## AIM OF THE TASK
Put the items starting with the line that contains "Task: Open the Syspro" and going on through the line that contains "(x=1266, y=22)" into a Markdown table with the columns Row and Line, one row per line and blank lines skipped. Leave the pictures out of the table.

## THE INPUT

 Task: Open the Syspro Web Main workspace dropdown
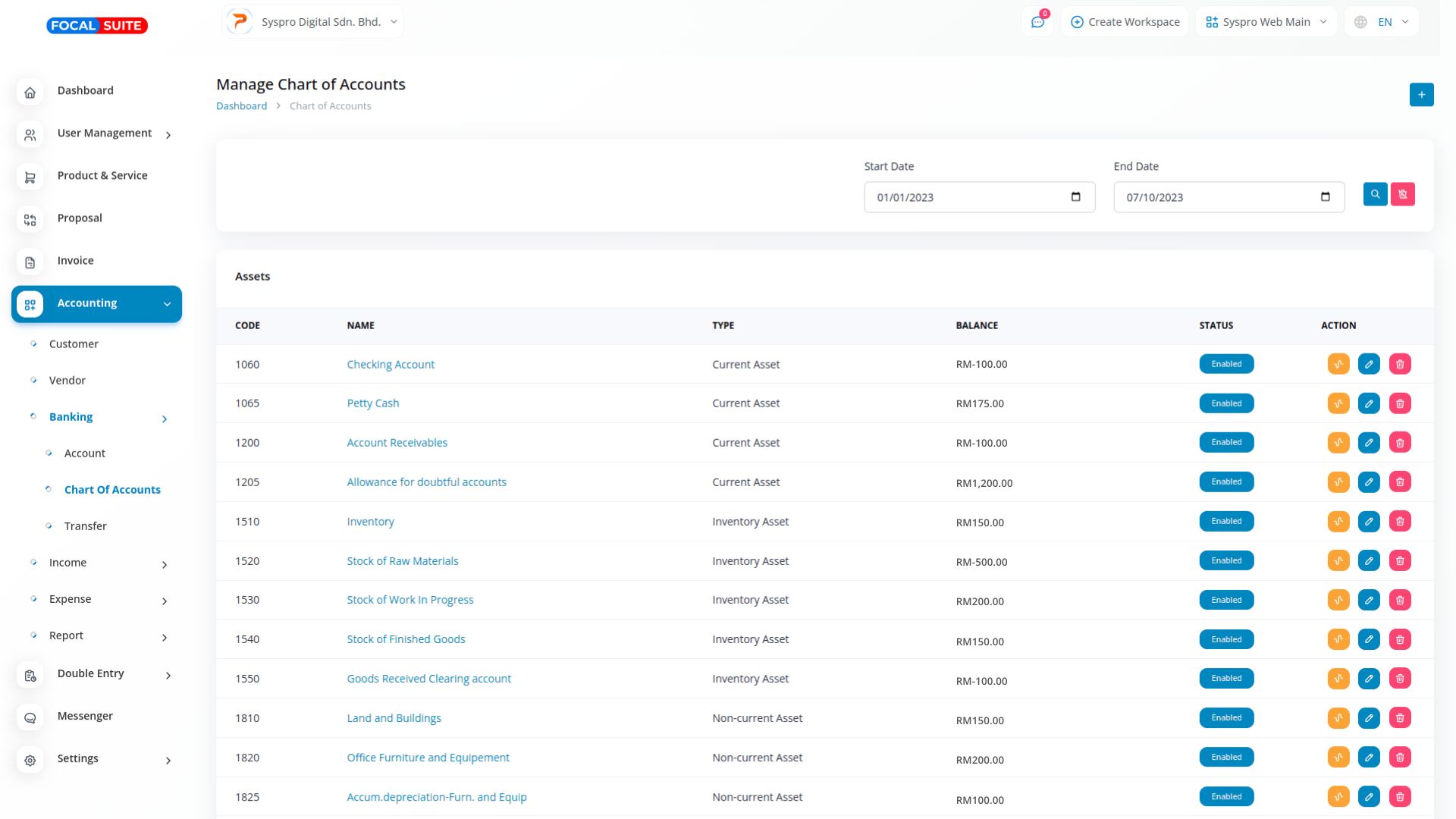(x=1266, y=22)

* * *

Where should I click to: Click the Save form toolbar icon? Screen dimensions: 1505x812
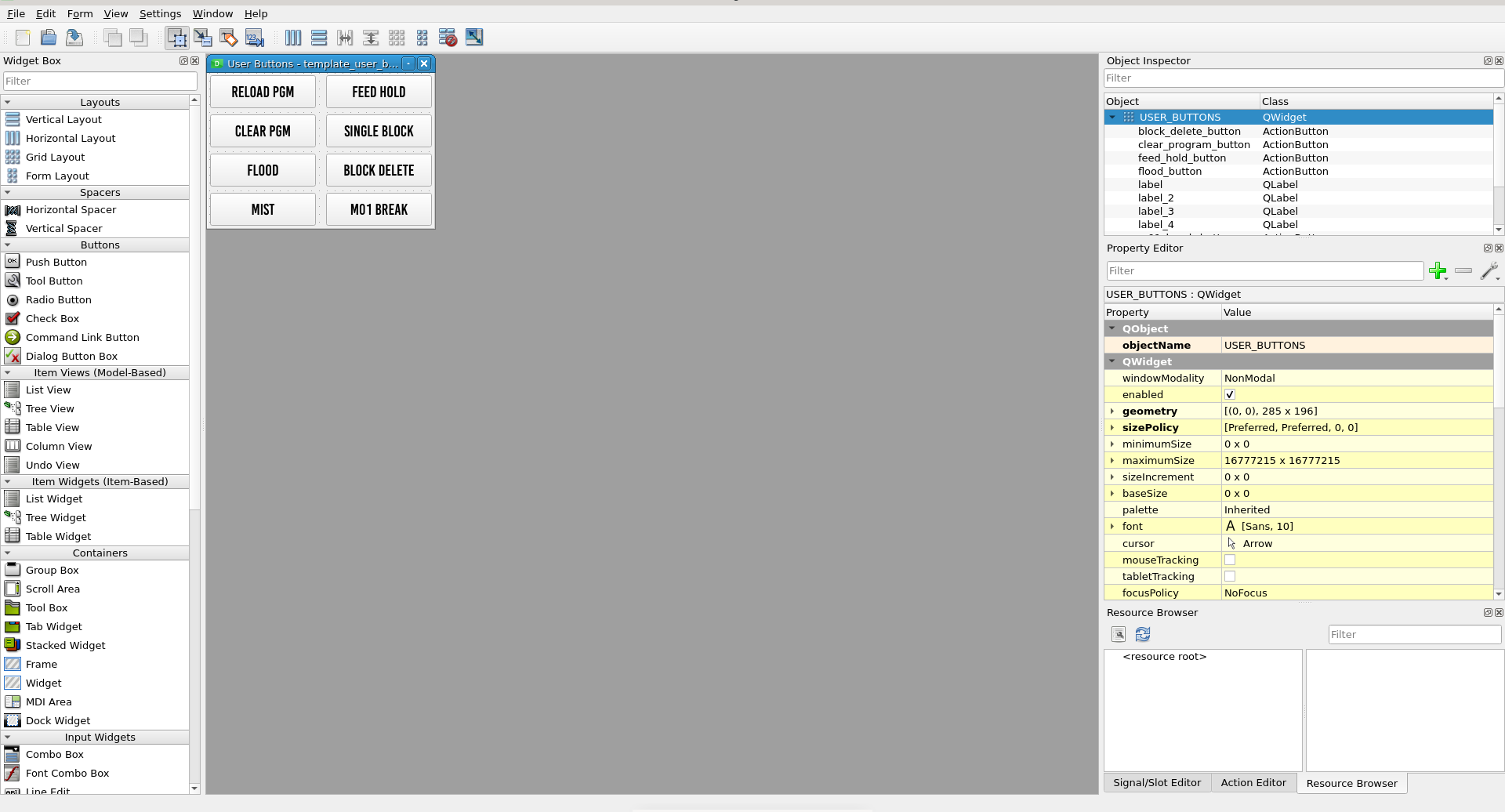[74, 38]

==

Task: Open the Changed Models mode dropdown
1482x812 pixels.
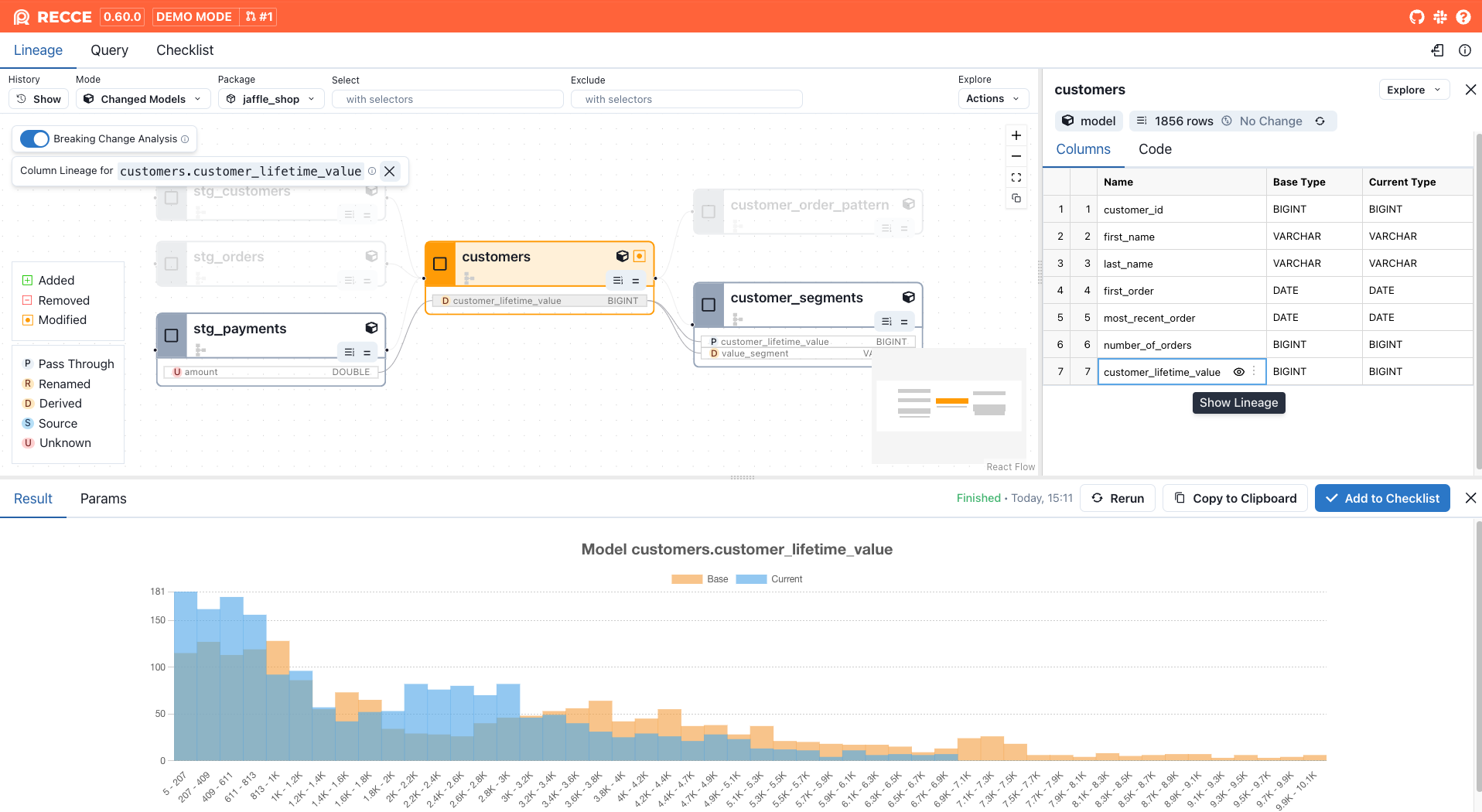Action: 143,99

## RESULT
| Row | Line |
|---|---|
| 1 |  Task: Open the Syspro Web Main workspace dropdown |
| 2 | (x=1266, y=22) |